Task to carry out: Rewrite all of the items below as a Markdown table with two columns, Row and Line, giving each line its own numbered row and leaving out blank lines.
>> START Supplied information
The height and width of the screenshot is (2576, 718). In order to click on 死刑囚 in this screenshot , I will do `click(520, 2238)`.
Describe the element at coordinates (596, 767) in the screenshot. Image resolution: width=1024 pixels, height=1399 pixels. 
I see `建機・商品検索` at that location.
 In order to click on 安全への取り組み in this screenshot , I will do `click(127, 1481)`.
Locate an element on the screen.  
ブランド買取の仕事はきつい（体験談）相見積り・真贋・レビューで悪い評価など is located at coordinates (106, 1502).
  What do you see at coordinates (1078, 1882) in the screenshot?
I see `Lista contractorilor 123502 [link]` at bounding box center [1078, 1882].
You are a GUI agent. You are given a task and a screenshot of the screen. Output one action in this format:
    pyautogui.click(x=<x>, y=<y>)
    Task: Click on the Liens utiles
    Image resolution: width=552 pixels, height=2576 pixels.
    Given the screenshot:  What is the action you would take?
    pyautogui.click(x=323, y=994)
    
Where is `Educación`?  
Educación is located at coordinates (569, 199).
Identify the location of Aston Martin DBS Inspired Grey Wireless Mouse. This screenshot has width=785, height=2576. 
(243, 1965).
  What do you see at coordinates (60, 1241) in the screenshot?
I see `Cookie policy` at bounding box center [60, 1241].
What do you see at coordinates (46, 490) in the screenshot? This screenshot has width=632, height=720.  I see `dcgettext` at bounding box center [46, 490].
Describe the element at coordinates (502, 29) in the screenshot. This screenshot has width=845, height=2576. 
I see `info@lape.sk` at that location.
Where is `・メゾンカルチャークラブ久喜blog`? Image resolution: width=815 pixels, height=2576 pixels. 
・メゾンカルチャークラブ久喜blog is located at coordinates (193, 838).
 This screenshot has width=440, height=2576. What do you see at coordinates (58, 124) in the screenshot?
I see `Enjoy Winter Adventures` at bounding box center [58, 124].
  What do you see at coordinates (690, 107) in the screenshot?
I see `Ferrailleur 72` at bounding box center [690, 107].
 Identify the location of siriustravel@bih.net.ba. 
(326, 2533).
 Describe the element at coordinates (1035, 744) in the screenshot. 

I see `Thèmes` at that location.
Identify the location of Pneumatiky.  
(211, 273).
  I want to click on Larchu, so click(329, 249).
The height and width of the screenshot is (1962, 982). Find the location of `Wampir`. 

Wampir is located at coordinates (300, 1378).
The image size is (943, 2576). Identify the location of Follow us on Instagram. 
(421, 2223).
>> END Supplied information
Exercise answer:
| Row | Line |
|---|---|
| 1 | The height and width of the screenshot is (2576, 718). In order to click on 死刑囚 in this screenshot , I will do `click(520, 2238)`. |
| 2 | Describe the element at coordinates (596, 767) in the screenshot. Image resolution: width=1024 pixels, height=1399 pixels.  |
| 3 | I see `建機・商品検索` at that location. |
| 4 |  In order to click on 安全への取り組み in this screenshot , I will do `click(127, 1481)`. |
| 5 | Locate an element on the screen.   |
| 6 | ブランド買取の仕事はきつい（体験談）相見積り・真贋・レビューで悪い評価など is located at coordinates (106, 1502). |
| 7 |   What do you see at coordinates (1078, 1882) in the screenshot? |
| 8 | I see `Lista contractorilor 123502 [link]` at bounding box center [1078, 1882]. |
| 9 | You are a GUI agent. You are given a task and a screenshot of the screen. Output one action in this format: |
| 10 |     pyautogui.click(x=<x>, y=<y>) |
| 11 |     Task: Click on the Liens utiles |
| 12 |     Image resolution: width=552 pixels, height=2576 pixels. |
| 13 |     Given the screenshot:  What is the action you would take? |
| 14 |     pyautogui.click(x=323, y=994) |
| 15 | Where is `Educación`?   |
| 16 | Educación is located at coordinates (569, 199). |
| 17 | Identify the location of Aston Martin DBS Inspired Grey Wireless Mouse. This screenshot has width=785, height=2576.  |
| 18 | (243, 1965). |
| 19 |   What do you see at coordinates (60, 1241) in the screenshot? |
| 20 | I see `Cookie policy` at bounding box center [60, 1241]. |
| 21 | What do you see at coordinates (46, 490) in the screenshot? This screenshot has width=632, height=720.  I see `dcgettext` at bounding box center [46, 490]. |
| 22 | Describe the element at coordinates (502, 29) in the screenshot. This screenshot has width=845, height=2576.  |
| 23 | I see `info@lape.sk` at that location. |
| 24 | Where is `・メゾンカルチャークラブ久喜blog`? Image resolution: width=815 pixels, height=2576 pixels.  |
| 25 | ・メゾンカルチャークラブ久喜blog is located at coordinates (193, 838). |
| 26 |  This screenshot has width=440, height=2576. What do you see at coordinates (58, 124) in the screenshot? |
| 27 | I see `Enjoy Winter Adventures` at bounding box center [58, 124]. |
| 28 |   What do you see at coordinates (690, 107) in the screenshot? |
| 29 | I see `Ferrailleur 72` at bounding box center [690, 107]. |
| 30 |  Identify the location of siriustravel@bih.net.ba.  |
| 31 | (326, 2533). |
| 32 |  Describe the element at coordinates (1035, 744) in the screenshot.  |
| 33 | I see `Thèmes` at that location. |
| 34 | Identify the location of Pneumatiky.   |
| 35 | (211, 273). |
| 36 |   I want to click on Larchu, so click(329, 249). |
| 37 | The height and width of the screenshot is (1962, 982). Find the location of `Wampir`.  |
| 38 | Wampir is located at coordinates (300, 1378). |
| 39 | The image size is (943, 2576). Identify the location of Follow us on Instagram.  |
| 40 | (421, 2223). |